Categories
Food & Drink Hungry Memphis

Feeding Memphis Book to Feed Memphis

On Monday, January 12th at 6 p.m., there will be launch party at Sweet Grass for Feeding Memphis: A Celebration of the City’s Eclectic Cuisine, a new book by Michael Glasgow.

The book includes profiles of 28 of Memphis’ best restaurants and features recipes. Ten dollars of every sale of Feeding Memphis, which costs $45, will go to the Mid-South Food Bank.  

Glasgow is a Nashville-based writer, which begs the question: Why Memphis?

“I like finding new stories,” Glasgow says. “This is more fun for me to learn things I don’t know.”

[jump]

Justin Fox Burks

Restaurant Iris’ Corn Bread Pancakes with Crab Ravigote

Glasgow has a son living in Memphis, and through him, he hooked up with local chefs. He then asked them where they like to eat, which led him to places like Lunchbox Eats and the Cozy Corner. What he sought for Feeding Memphis is “the new, the iconic, and the emerging.”

Among the restaurants are the Second Line, Hog & Hominy, Felicia Suzanne’s, Memphis Pizza Cafe, Huey’s, Tsunami, Muddy’s Bake Shop, the Half Shell, and the Beauty Shop.

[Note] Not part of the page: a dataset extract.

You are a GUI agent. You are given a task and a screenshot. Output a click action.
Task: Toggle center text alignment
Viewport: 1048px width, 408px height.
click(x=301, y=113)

Some of the recipes in the book are the Arcade’s famous sweet potato pancakes, Folk Folly’s Maker’s Mark medallions, and McEwen’s on Monroe’s sea bass with shiitake risotto.

The book has plenty of food porn and great archival images as well. 

Andrea Behrends

Hog & Hominy’s Johnny Cakes Masa

While all of the restaurants in Feeding Memphis are familiar to Memphians, the book underscores how many of them are securely grounded in family: the Boggs family of Huey’s; the Vergos family of the Rendezvous, the Koplins of Brother Juniper’s. There are Thara Burana and Dottie Cull of Bangkok Alley and Raymond and Desiree Robinson of the Cozy Corner — both couples leaping into unknown waters of the restaurant business.

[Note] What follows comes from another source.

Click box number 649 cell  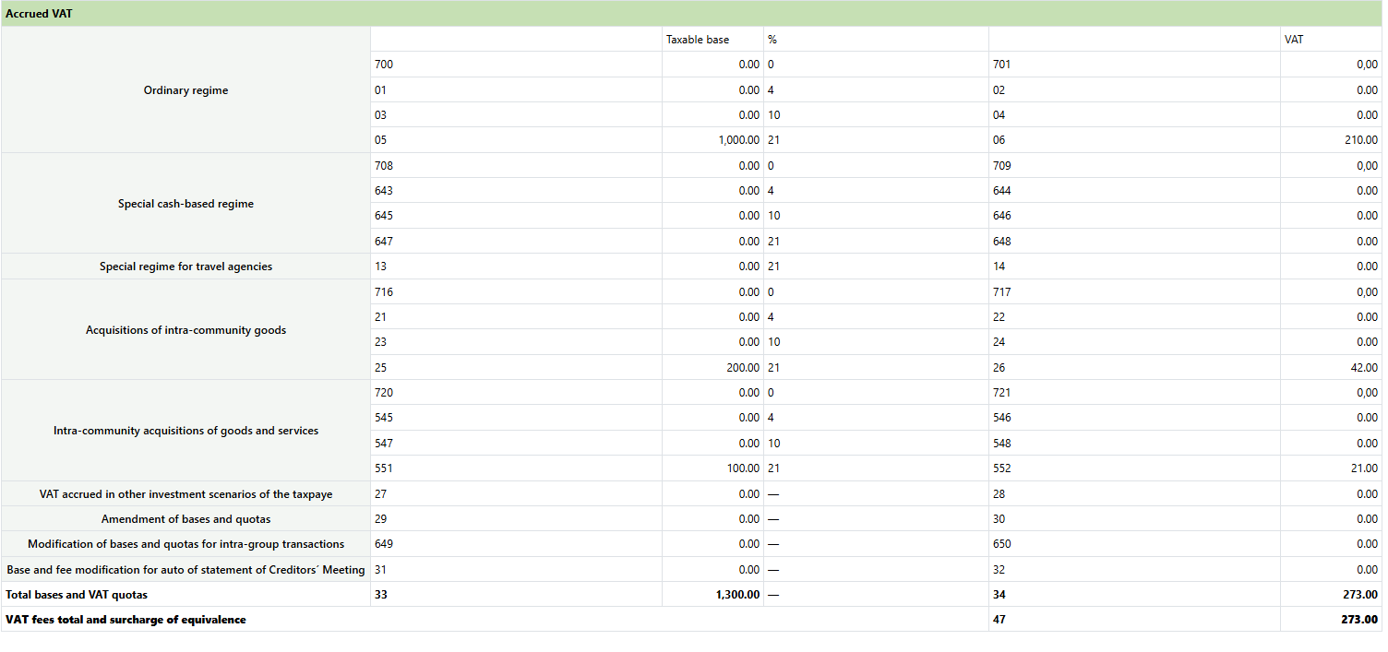pyautogui.click(x=384, y=544)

Glasgow proves adept at rooting out interesting asides and charming anecdotes. Felicia Willett has a degree in marketing and business from the University of Memphis. Kevin Keough struggled with coming up with a name for Cafe Keough. Molly Gonzales’ (the Molly of Molly’s La Casita) nickname for Robert Chapman was the Tortilla Man. 

The driving idea behind the Feeding Memphis, says Glasgow, is “Dine Local/Give Local.” His goal in teaming up with the Mid-South Food Bank is to provide 150,000 meals. His next step is extending the Feeding brand to 8 or 10 more cities, with the ultimate goal of providing one million meals. 

The Feeding Memphis launch party at Sweet Grass is $100 per person and includes a three-course dinner prepared by Ryan Trimm and a signed copy of the book. Huey’s will host a Feeding Memphis Day at all of its locations Monday, January 19th. Copies of the book will be available for purchase throughout the day. 

The book is available for purchase at Social gift shop on Perkins, the South Main Book Juggler, the Booksellers at Laurelwood, Burke’s Book Store, the Stovall Collection, and Oxford Floral in Oxford, MS. 

A number of restaurants will also have the book for sale: the Rendezvous, Muddy’s Grind House, Muddy’s Bake Shop, Porcellino’s, Gibson’s Donuts, Molly’s La Casita, Folk’s Folly, the Beauty Shop, Caritas Village, Bangkok Alley, and Brother Juniper’s.